The computers that ran the space shuttle have significantly less capability and memory than the typical smart phone of today.

Mal Paso
03-23-2021, 10:34 PM
Period Joke.

Plumber is working on a doctor's sink when the phone rings in the plumbers bag. Plumber answers, confirms a later appointment and hangs up.

Doctor: That's cool, wish I could afford one.

Plumber: I couldn't afford one either back when I was a doctor.

gbrown
03-23-2021, 10:52 PM
I had a Motorola "brick" in the 90s. Battery life was about an hour, IIRC. It worked, but there weren't near as many towers in that day. My Samsung works as well as my laptop. I look back on the history of these devices, and think what the youth of today have in their hands, just jaw dropping.

gbrown
03-23-2021, 10:57 PM
Also, I will add, last few years I was on a deer lease, I had a hot spot from my provider, used it to stream football games and movies, on a laptop. . Only had 2 bars, mostly, but worked very well.

abunaitoo
03-23-2021, 11:14 PM
I guess it was in the 90's.
Getting old and everything seem older.
I remember the "brick" phone as being bigger.
I remember just about everything being bigger back then.
Except my tummy.
I never had a "brick", to poor" only the car phone.
That was a waste of money.
I wonder if this thing can be brought back to life?????

gbrown
03-23-2021, 11:56 PM
I wonder if this thing can be brought back to life?????

Yeah, LOL, probably like winning the lottery!;

cwtebay
03-24-2021, 01:25 AM
Period Joke.

Plumber is working on a doctor's sink when the phone rings in the plumbers bag. Plumber answers, confirms a later appointment and hangs up.

Doctor: That's cool, wish I could afford one.

Plumber: I couldn't afford one either back when I was a doctor.Ha!!!! That hits far too close to home!!!! My brother is a plumber.....
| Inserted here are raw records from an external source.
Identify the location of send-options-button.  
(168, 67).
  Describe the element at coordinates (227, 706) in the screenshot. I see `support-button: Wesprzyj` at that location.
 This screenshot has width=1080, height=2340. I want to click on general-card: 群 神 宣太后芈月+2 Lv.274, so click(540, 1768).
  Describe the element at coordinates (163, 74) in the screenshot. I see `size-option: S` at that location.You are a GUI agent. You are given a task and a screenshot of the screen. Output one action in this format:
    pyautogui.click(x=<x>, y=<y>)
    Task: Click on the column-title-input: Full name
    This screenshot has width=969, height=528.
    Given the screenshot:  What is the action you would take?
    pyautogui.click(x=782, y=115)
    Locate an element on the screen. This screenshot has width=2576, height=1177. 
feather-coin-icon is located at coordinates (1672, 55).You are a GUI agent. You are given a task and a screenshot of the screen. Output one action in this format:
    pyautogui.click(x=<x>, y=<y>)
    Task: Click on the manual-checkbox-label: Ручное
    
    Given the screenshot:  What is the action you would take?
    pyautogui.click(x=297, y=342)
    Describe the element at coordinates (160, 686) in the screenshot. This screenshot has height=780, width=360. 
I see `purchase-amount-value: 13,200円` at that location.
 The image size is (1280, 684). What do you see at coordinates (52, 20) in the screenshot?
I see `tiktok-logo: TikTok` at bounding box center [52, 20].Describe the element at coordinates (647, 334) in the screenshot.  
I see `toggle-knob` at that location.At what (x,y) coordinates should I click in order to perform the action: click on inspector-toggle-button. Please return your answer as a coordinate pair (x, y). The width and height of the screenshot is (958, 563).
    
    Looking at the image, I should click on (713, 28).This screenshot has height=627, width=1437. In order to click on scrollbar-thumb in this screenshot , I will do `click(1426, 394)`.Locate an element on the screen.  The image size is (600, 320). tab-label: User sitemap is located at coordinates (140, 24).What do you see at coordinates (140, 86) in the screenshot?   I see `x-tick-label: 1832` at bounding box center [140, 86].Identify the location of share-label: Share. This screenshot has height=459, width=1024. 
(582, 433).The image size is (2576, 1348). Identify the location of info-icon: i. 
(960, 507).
Sent from my Pixel 5 using Tapatalk

JimB..
03-24-2021, 09:08 AM
I guess it was in the 90's.
Getting old and everything seem older.
I remember the "brick" phone as being bigger.
I remember just about everything being bigger back then.
Except my tummy.
I never had a "brick", to poor" only the car phone.
That was a waste of money.
I wonder if this thing can be brought back to life?????
The first version was twice the size, what you have is the later version, commonly called the ultra something. I’d bet that with new batteries it would still power up, but I don’t think there is anywhere outside a lab that still runs the network that it talks to.

Soundguy
03-24-2021, 10:49 AM
not a 70's cell.. mor elike early 90's. What you may remember from the 70's are ol rt's radio telephones.